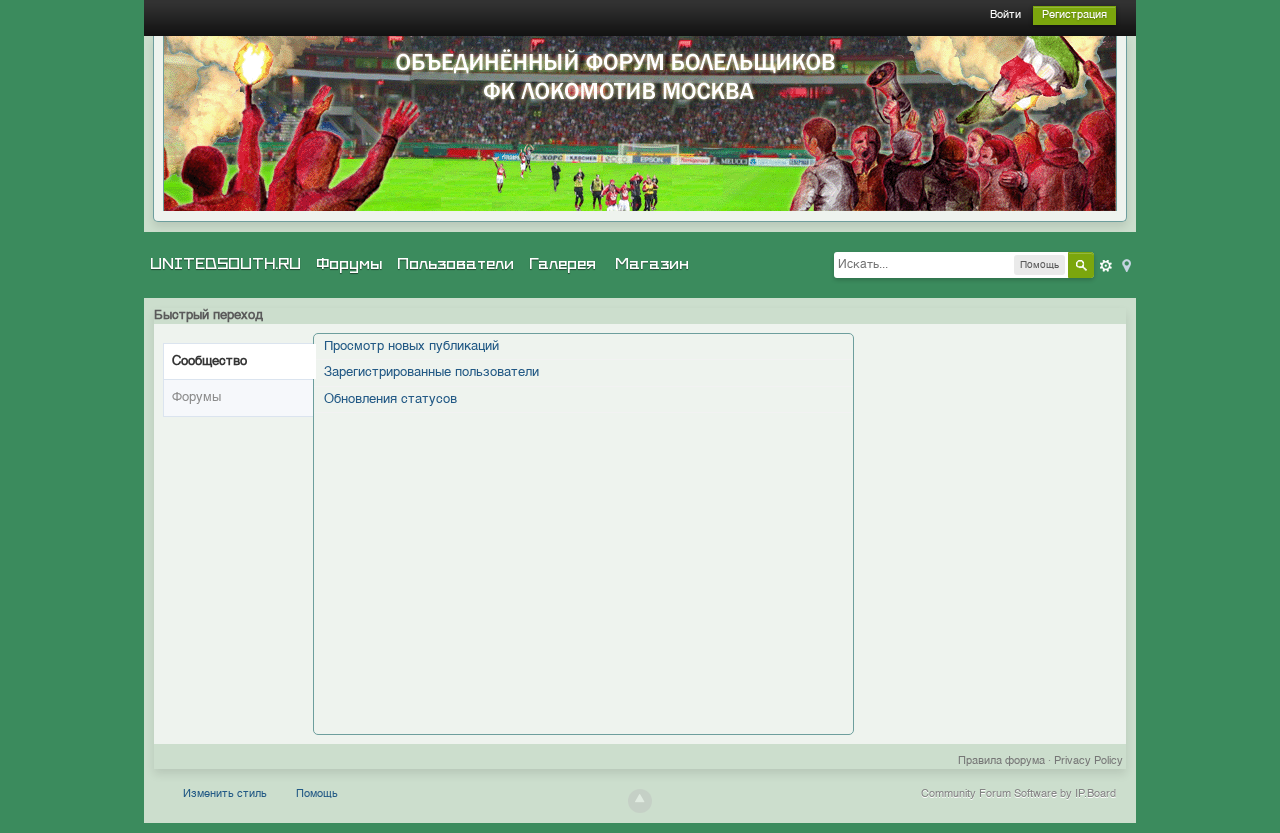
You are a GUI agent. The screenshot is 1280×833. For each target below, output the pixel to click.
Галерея (562, 264)
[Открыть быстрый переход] (1125, 264)
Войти (1005, 15)
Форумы (349, 264)
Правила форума (1001, 761)
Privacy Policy (1088, 761)
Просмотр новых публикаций (411, 346)
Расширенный (1106, 266)
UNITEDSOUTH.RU (225, 264)
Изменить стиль (225, 794)
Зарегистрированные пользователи (431, 372)
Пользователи (455, 264)
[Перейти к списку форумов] (640, 123)
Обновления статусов (390, 399)
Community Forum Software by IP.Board (1018, 794)
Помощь (317, 794)
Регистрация (1074, 15)
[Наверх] (640, 801)
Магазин (652, 264)
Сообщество (209, 361)
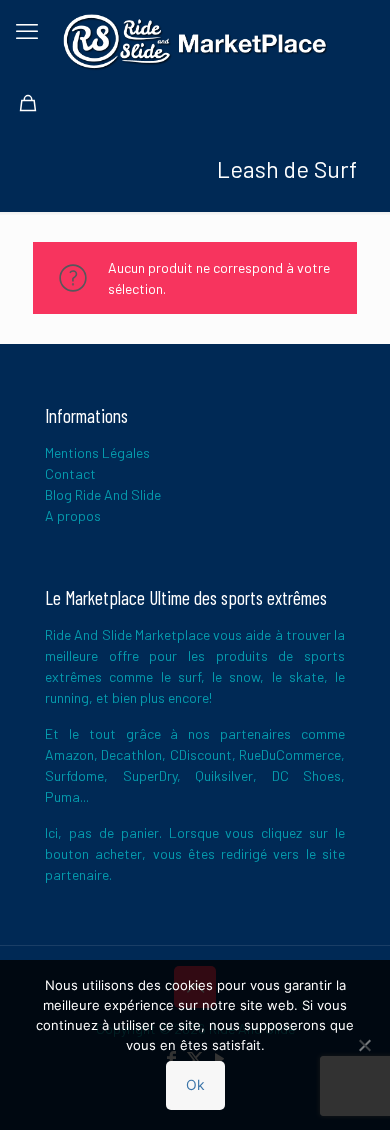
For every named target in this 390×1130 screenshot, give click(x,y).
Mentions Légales (97, 452)
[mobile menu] (27, 30)
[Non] (365, 1045)
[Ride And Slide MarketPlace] (195, 40)
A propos (73, 515)
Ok (195, 1084)
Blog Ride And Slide (103, 494)
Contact (70, 473)
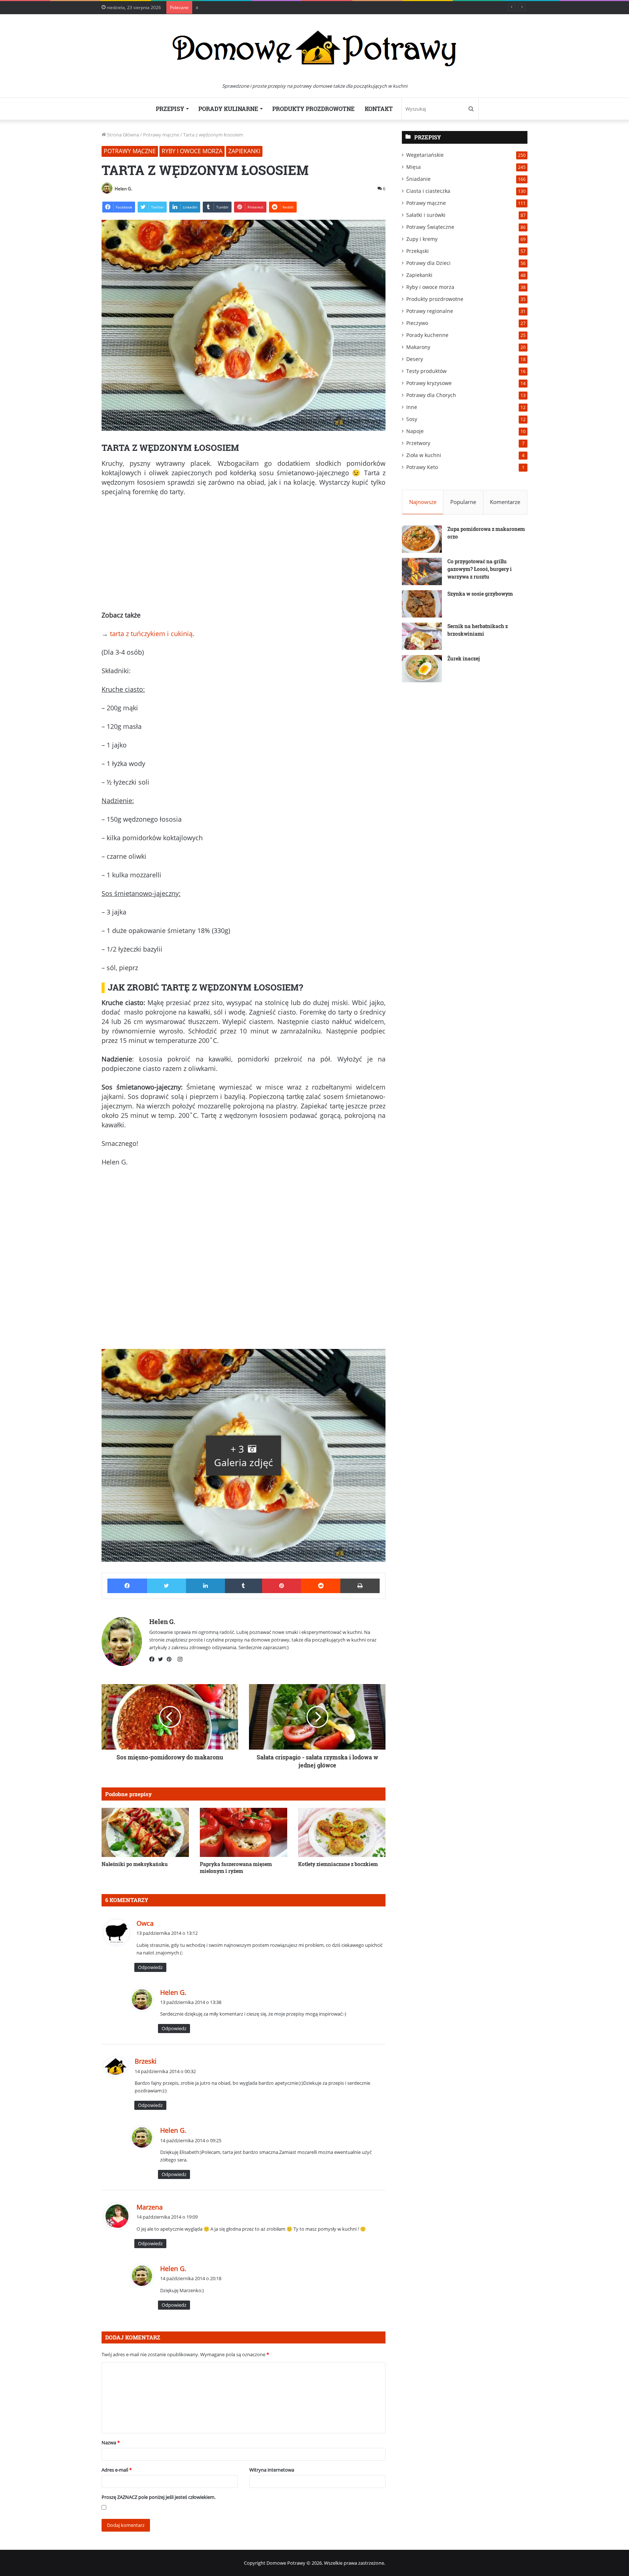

● ASSIGNMENT
The listing above is to be written out again exactly, with its pictures omitted.

● ANSWER AREA
You are a GUI agent. The screenshot is 1280×833. For each target below, output the pixel to click.
Галерея (562, 264)
[Открыть быстрый переход] (1125, 264)
Войти (1005, 15)
Форумы (349, 264)
Правила форума (1001, 761)
Privacy Policy (1088, 761)
Просмотр новых публикаций (411, 346)
Расширенный (1106, 266)
UNITEDSOUTH.RU (225, 264)
Изменить стиль (225, 794)
Зарегистрированные пользователи (431, 372)
Пользователи (455, 264)
[Перейти к списку форумов] (640, 123)
Обновления статусов (390, 399)
Community Forum Software by IP.Board (1018, 794)
Помощь (317, 794)
Регистрация (1074, 15)
[Наверх] (640, 801)
Магазин (652, 264)
Сообщество (209, 361)
For every named target in this 390×1130 screenshot, give click(x,y).
Mentions Légales (97, 452)
[mobile menu] (27, 30)
[Non] (365, 1045)
[Ride And Slide MarketPlace] (195, 40)
A propos (73, 515)
Ok (195, 1084)
Blog Ride And Slide (103, 494)
Contact (70, 473)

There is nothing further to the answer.